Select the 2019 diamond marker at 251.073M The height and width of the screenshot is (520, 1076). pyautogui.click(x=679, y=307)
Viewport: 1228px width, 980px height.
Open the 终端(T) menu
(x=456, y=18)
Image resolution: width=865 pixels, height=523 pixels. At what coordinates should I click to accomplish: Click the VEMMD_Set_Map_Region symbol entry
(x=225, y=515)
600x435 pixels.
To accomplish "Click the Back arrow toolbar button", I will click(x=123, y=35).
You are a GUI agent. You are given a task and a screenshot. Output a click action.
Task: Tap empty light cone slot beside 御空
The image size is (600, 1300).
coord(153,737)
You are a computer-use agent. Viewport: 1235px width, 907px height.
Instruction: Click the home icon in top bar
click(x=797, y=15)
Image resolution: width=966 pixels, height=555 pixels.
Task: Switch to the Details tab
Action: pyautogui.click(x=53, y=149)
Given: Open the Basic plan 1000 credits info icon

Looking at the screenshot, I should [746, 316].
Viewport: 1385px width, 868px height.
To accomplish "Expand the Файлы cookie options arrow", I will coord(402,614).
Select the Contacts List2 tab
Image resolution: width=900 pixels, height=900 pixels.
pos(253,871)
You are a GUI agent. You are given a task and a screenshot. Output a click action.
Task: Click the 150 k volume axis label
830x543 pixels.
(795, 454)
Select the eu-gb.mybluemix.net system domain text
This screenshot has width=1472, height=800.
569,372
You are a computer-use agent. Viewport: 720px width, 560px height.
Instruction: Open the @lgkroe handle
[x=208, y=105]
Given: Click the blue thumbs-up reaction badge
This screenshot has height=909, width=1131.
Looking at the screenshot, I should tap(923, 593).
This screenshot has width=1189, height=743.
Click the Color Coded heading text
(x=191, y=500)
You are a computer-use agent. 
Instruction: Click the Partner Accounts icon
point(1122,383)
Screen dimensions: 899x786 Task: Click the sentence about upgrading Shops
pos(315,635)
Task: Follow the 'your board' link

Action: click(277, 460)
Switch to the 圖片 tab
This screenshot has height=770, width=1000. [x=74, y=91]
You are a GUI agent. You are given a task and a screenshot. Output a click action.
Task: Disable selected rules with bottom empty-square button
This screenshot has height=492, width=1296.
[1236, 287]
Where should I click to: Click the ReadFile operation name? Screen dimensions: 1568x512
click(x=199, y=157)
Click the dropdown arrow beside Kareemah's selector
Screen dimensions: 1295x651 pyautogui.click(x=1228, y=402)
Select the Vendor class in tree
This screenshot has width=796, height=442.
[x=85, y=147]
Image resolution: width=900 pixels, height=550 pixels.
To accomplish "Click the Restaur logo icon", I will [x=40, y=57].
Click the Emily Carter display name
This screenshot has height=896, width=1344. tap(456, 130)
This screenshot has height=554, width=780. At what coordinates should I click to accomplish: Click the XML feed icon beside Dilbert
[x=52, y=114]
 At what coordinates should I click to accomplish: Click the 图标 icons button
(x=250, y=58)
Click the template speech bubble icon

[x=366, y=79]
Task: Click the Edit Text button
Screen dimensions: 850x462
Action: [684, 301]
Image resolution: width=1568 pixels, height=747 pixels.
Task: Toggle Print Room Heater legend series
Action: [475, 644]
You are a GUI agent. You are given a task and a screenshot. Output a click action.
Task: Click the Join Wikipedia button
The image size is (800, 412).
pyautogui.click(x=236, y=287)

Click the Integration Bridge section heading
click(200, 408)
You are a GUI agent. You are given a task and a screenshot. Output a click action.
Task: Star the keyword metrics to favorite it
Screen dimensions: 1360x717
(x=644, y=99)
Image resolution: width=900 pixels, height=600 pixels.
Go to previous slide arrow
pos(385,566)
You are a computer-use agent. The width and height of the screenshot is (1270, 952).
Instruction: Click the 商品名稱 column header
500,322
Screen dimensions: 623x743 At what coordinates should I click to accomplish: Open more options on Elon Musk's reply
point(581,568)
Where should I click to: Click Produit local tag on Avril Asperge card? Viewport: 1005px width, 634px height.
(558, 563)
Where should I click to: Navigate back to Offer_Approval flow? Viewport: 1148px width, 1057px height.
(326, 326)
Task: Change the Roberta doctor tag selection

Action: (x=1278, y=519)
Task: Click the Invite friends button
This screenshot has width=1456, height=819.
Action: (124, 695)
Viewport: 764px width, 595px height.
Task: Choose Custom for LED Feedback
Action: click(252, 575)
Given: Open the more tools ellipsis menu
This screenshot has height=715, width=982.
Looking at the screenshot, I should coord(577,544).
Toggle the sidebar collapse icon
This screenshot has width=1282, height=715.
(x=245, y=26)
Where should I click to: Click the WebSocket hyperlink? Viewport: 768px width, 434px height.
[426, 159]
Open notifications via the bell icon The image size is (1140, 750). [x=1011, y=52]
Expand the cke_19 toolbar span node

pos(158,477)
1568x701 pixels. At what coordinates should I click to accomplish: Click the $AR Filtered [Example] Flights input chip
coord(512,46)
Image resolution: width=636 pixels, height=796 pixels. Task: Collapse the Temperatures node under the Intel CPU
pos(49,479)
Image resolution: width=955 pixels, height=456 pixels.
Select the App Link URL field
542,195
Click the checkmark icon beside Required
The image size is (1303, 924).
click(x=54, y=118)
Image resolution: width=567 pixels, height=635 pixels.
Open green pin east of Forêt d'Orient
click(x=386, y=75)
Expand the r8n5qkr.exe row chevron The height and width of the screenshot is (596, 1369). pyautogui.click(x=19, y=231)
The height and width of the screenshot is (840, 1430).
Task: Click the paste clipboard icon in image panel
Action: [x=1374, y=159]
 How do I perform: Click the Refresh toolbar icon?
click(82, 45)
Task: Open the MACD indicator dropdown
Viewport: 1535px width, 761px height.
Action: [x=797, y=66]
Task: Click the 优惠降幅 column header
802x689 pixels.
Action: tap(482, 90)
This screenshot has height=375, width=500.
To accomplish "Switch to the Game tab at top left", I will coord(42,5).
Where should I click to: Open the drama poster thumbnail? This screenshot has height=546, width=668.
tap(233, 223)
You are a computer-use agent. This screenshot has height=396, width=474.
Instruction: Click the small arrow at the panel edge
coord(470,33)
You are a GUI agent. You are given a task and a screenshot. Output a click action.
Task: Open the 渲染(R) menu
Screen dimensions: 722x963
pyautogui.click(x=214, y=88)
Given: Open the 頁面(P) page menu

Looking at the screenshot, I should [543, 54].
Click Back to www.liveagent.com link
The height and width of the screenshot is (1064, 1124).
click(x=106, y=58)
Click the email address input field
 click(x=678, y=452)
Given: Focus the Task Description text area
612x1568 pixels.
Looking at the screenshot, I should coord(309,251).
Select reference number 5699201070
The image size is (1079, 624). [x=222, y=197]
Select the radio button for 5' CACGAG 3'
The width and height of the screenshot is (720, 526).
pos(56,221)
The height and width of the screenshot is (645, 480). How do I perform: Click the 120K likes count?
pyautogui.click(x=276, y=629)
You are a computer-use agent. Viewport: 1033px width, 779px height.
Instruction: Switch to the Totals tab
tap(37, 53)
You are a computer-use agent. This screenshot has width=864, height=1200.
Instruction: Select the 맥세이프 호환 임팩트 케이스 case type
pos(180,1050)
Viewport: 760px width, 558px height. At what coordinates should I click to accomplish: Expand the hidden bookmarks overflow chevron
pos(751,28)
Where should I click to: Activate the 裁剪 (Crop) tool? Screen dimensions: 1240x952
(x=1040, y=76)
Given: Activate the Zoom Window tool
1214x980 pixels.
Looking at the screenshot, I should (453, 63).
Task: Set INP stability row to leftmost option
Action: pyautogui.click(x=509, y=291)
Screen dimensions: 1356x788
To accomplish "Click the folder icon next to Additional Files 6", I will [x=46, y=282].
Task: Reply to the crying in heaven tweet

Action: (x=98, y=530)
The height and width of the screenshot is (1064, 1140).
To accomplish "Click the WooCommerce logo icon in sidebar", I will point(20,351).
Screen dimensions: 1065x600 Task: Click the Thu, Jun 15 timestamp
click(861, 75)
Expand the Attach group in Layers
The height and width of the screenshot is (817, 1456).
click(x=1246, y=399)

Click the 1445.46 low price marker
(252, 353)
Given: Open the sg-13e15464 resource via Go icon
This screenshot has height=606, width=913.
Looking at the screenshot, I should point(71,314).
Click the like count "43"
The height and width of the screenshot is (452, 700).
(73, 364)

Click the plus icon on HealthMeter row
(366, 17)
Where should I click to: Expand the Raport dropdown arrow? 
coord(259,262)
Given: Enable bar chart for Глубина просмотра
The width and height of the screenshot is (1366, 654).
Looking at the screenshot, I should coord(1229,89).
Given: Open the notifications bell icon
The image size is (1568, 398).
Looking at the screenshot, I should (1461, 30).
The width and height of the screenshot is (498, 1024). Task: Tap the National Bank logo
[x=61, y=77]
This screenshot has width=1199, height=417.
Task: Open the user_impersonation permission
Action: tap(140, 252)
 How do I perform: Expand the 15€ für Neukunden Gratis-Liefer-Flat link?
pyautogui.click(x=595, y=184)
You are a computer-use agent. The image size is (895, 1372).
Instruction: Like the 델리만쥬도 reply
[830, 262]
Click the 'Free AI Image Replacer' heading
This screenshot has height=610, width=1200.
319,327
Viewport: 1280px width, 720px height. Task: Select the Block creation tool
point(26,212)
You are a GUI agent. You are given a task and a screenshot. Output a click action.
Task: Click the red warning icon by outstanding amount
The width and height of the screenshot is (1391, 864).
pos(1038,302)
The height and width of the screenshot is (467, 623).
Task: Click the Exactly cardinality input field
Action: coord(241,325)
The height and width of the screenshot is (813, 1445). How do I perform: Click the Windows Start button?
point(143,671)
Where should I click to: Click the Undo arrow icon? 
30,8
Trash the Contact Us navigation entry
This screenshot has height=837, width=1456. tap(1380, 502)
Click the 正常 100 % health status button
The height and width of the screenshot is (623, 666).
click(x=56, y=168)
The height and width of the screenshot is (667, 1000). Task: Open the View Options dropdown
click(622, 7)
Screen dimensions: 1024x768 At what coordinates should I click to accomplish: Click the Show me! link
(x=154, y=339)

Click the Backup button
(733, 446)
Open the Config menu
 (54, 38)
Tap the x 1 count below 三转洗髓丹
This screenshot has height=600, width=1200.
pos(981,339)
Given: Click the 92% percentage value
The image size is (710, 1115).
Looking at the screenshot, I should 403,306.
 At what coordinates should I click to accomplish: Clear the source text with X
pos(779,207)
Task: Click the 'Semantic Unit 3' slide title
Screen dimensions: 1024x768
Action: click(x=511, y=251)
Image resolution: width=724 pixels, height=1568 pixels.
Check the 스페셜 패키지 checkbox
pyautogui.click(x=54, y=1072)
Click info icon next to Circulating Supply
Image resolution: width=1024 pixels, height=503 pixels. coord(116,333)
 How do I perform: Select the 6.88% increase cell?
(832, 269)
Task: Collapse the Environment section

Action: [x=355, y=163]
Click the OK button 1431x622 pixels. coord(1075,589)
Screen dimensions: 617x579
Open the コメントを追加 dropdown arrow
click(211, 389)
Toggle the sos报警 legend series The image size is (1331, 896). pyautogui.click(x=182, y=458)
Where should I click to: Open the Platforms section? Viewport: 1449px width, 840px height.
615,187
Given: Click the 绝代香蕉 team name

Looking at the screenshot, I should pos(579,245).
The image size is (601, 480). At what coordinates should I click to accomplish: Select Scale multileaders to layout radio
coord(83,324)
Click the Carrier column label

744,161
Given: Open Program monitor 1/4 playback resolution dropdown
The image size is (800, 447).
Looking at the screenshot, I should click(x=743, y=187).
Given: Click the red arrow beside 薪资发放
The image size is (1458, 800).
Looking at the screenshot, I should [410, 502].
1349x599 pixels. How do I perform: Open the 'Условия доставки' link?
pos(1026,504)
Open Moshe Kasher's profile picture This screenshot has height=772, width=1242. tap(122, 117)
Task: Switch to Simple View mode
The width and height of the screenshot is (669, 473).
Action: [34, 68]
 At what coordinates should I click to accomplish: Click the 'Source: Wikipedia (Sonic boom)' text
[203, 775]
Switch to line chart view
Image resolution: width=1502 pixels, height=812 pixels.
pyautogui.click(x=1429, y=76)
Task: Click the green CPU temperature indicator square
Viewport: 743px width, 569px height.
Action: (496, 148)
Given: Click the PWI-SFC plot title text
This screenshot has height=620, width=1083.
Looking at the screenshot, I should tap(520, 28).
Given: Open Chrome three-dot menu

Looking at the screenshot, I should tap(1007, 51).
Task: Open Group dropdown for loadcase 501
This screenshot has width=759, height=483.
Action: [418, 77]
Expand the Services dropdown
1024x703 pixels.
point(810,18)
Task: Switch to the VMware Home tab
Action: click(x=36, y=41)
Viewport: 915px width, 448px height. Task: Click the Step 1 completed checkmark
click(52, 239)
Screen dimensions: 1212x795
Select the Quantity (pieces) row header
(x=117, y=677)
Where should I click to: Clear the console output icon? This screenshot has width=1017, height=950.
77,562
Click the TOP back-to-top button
--------
Please output the lines of the listing above that fall in the stretch from the one with "This screenshot has width=1456, height=819." through the one with "Task: Click the 优惠降幅 column header", exactly and only those.

▸ **Problem solution**:
This screenshot has width=1456, height=819.
Action: (124, 695)
Viewport: 764px width, 595px height.
Task: Choose Custom for LED Feedback
Action: click(252, 575)
Given: Open the more tools ellipsis menu
This screenshot has height=715, width=982.
Looking at the screenshot, I should coord(577,544).
Toggle the sidebar collapse icon
This screenshot has width=1282, height=715.
(x=245, y=26)
Where should I click to: Click the WebSocket hyperlink? Viewport: 768px width, 434px height.
[426, 159]
Open notifications via the bell icon The image size is (1140, 750). [x=1011, y=52]
Expand the cke_19 toolbar span node

pos(158,477)
1568x701 pixels. At what coordinates should I click to accomplish: Click the $AR Filtered [Example] Flights input chip
coord(512,46)
Image resolution: width=636 pixels, height=796 pixels. Task: Collapse the Temperatures node under the Intel CPU
pos(49,479)
Image resolution: width=955 pixels, height=456 pixels.
Select the App Link URL field
542,195
Click the checkmark icon beside Required
The image size is (1303, 924).
click(x=54, y=118)
Image resolution: width=567 pixels, height=635 pixels.
Open green pin east of Forêt d'Orient
click(x=386, y=75)
Expand the r8n5qkr.exe row chevron The height and width of the screenshot is (596, 1369). pyautogui.click(x=19, y=231)
The height and width of the screenshot is (840, 1430).
Task: Click the paste clipboard icon in image panel
Action: [x=1374, y=159]
 How do I perform: Click the Refresh toolbar icon?
click(82, 45)
Task: Open the MACD indicator dropdown
Viewport: 1535px width, 761px height.
Action: [x=797, y=66]
Task: Click the 优惠降幅 column header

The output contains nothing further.